Western Animation: King Size Canary
A landmark 1947 Tex Avery cartoon made during his MGM tenure during The Golden Age of Animation. This oneshot short is centered around a hungry cat who, in an attempt to get more meat out of a pea size canary snack ("Well... I'm sick."), pours a bottle of Jumbo Gro Plant Growth formula on him - only to make him grow to gargantuan proportions. The tables keep turning and turning as one of the other keeps drinking more of the formula as their battle continues. Obviously, Hilarity Ensues.The plot was recycled for the Sylvester the Cat and Tweety Bird short Hyde and Go Tweet in which Tweety Bird accidentally drank Dr. Jekyll's formula, much to Sylvester's confusion.
Tropes Used In This Short:
- Angry Guard Dog
- Attack of the 50-Foot Whatever
- Born In The Theater: The mouse tells the cat that he will save his life. He knows because he's seen the cartoon before!
- Canis Major
- Chekhov's Gunman: The mouse the cat meets early the in short, who promises to save him later.
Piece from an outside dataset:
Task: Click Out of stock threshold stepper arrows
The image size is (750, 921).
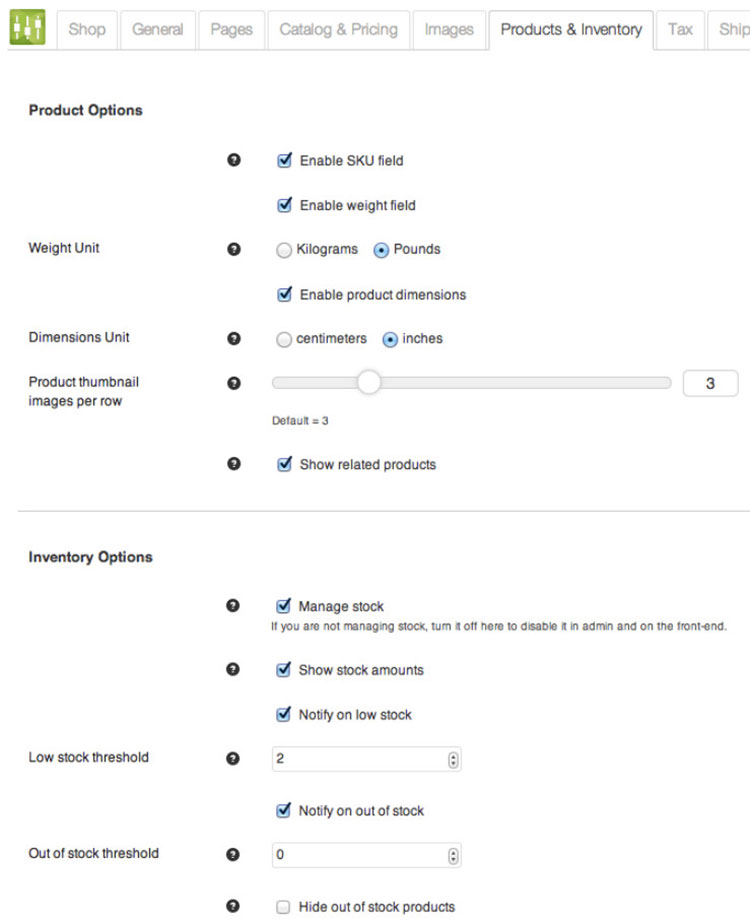Action: pyautogui.click(x=454, y=856)
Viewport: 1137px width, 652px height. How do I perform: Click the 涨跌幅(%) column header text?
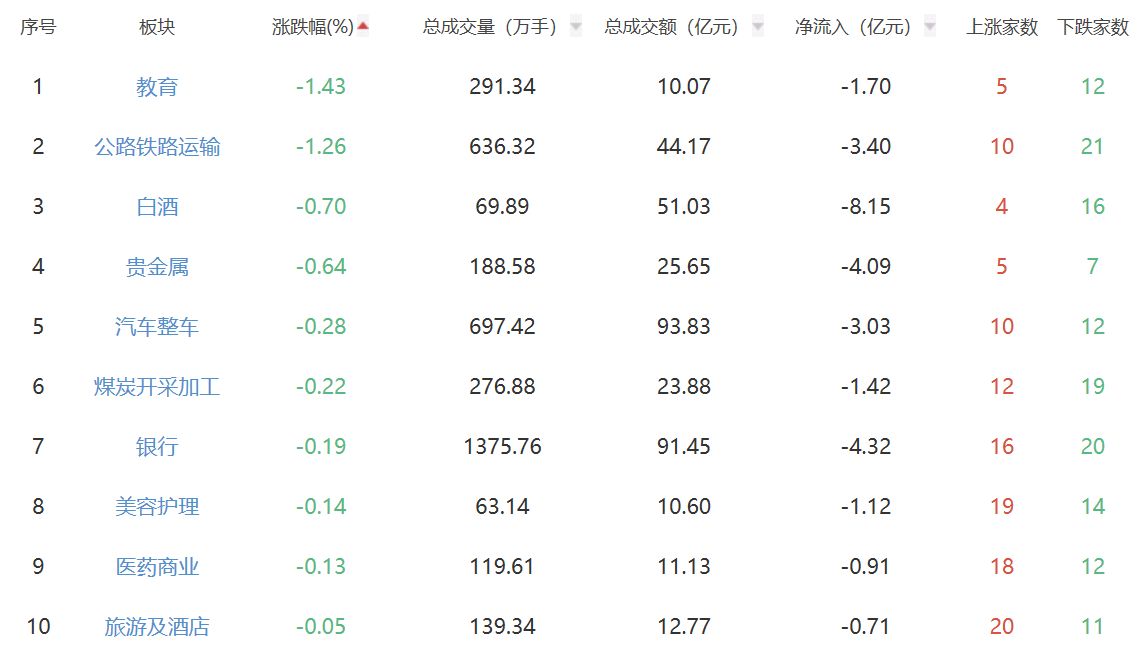pos(313,27)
He does.
- Escalating War: Between the cat and the canary. And then between the cat and the dog. And then between the cat and the mouse.
- Mega Neko
- Mouse Hole: A train tunnel is used as one later on in the short.
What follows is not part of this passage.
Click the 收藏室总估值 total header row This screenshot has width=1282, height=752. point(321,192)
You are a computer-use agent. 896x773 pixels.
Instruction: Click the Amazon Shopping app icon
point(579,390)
- No Fourth Wall:Mouse: Ladies and gentlemen, we're gonna have to end this picture. We just ran out of the stuff. Good night. (the cat and mouse wave to the audience until the Iris Out)
- Reading Ahead in the Script: The mouse already saw the very cartoon he's in, so he knows he'll save the cat in the end.
- Rodents of Unusual Size
- Serial Escalation: By the end, the characters have grown so massive that they are bigger than the planet they're standing on!
- Shout-Out: The mouse reads Lost Squeakend. note
- Simpleton Voice: The cat speaks with one.
- So What Do We Do Now?: Occurs when the cat and mouse run out of the formula and are stuck at the exact same size as each other.
- Tiny-Headed Behemoth: As the characters get bigger from drinking Jumbo-Gro plant food, their bodies become huge and bloated while their heads and limbs remain relatively small.